September 4, 2020 – RICO Lawsuit Thrown Out by 11th Circuit Court
The proposed class action detailed on this page has been dismissed following an 11th Circuit Court of Appeals ruling that the plaintiff failed to plausibly allege her puppy’s death was the result of a nationwide racketeering conspiracy.
The three-judge panel wrote in a 35-page opinion that although the facts of the suit “tell a sad story” and that the court is “sympathetic to [the plaintiff] and the loss of her puppy,” the Racketeer Influenced and Corrupt Organizations Act, a law originally designed to fight the mafia, “cannot be invoked every time a group of people causes an injury.”
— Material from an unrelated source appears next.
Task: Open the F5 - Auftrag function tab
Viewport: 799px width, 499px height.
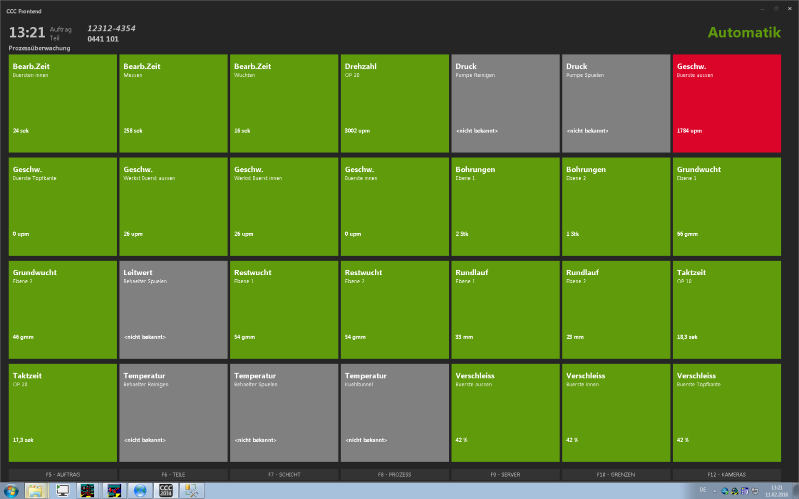Action: (x=63, y=473)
“Her complaint fails to plead facts that plausibly support the interference that the defendants shared a common purpose to commit the massive fraud she alleges,” the judges wrote with regard to the elements that must be satisfied in order for a RICO lawsuit to survive a dismissal motion. “Moreover, as we see it, [the plaintiff] failed to allege with particularity that each defendant engaged in a pattern of racketeering activity.”
Although the 11th Circuit added that the plaintiff’s lawsuit “paints a troubling picture of animal abuse and neglect, consumer deception, and aggressive sales practices,” the federal RICO statute “does not provide [the plaintiff], as she has pled this case, the remedy she seeks.”
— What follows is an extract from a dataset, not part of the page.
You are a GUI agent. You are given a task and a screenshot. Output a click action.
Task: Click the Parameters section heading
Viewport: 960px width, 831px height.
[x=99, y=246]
Petland, Inc., along with BKG Pets, Inc., Pets BKG LLC—Petland Kennesaw, collectively—and PAWSitive Solutions, Inc., are the defendants in a proposed class action lawsuit that alleges the companies are behind a scheme in which they sell pets fraudulently certified as healthy while offering “sham” services and promises of veterinary care. The 57-page complaint, filed in Georgia, alleges the defendants’ scheme induces customers into buying puppies and kittens at inflated prices which are purportedly “certified” by a vet after being “checked at least twice.” According to the lawsuit, the defendants’ claims are merely the first layer of a multi-faceted sales ruse.
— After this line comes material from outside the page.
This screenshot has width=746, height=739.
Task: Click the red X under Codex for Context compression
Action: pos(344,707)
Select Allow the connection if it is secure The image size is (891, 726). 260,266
“In reality, Petland does little to ascertain the health of these animals, many of whom are knowingly sourced from inhumane ‘puppy mills’ and arrive at Petland with infectious diseases or other health issues that are never diagnosed by Petland inspections,” the complaint alleges.
The lawsuit wages the supposed inspections performed on pets by the defendants are cursory at best and, at worst, a façade that pumps out false documentation that is often a literal rubber stamp signed by a vet who’s never actually inspected the animal. Coupled with this, the case takes direct aim at the defendants’ alleged knowledge that, given many of their pets are allegedly sourced from puppy mills, the animals often suffer from health defects that cannot be diagnosed with even a proper veterinary inspection, “much less the cursory or non-existent ‘inspections’ actually performed by Petland’s veterinarians,” the lawsuit scathes.
From here, the complaint hints at an inside-job element to the defendants’ relationship with the vets who perform these alleged faux-inspections. The lawsuit claims vets working on the defendants’ animals derive a good amount of their revenue from Petland and its co-defendants, and are thereby financially incentivized to give a seal of approval to pets—the “overwhelming majority” of which the case says are sick as a result of their puppy mill upbringing—based on the parties’ compensation agreement.
Bookending the above allegations are claims that Petland offers its customers sham advisory and vet services as a means to dissuade pet owners from seeking independent veterinary help, while also taking this opportunity to up-sell customers with pet foods and “registration kits.” From the lawsuit, in summary:
“Petland has been able to successfully execute this fraudulent scheme because it conceals from its customers, among other things: (a) that its inspections of animals by veterinarians with financial ties to Petland are inherently unreliable and are performed after Petland has already purchased the animals; (b) that PAWSitive is an affiliate of Petland that exists to maximize store profits, not an independent claims agency for pet owners; and (c) that Petland’s ‘preferred veterinarians’ are likewise incentivized or instructed to act in the best interest of Petland, and not its customers and their pets.”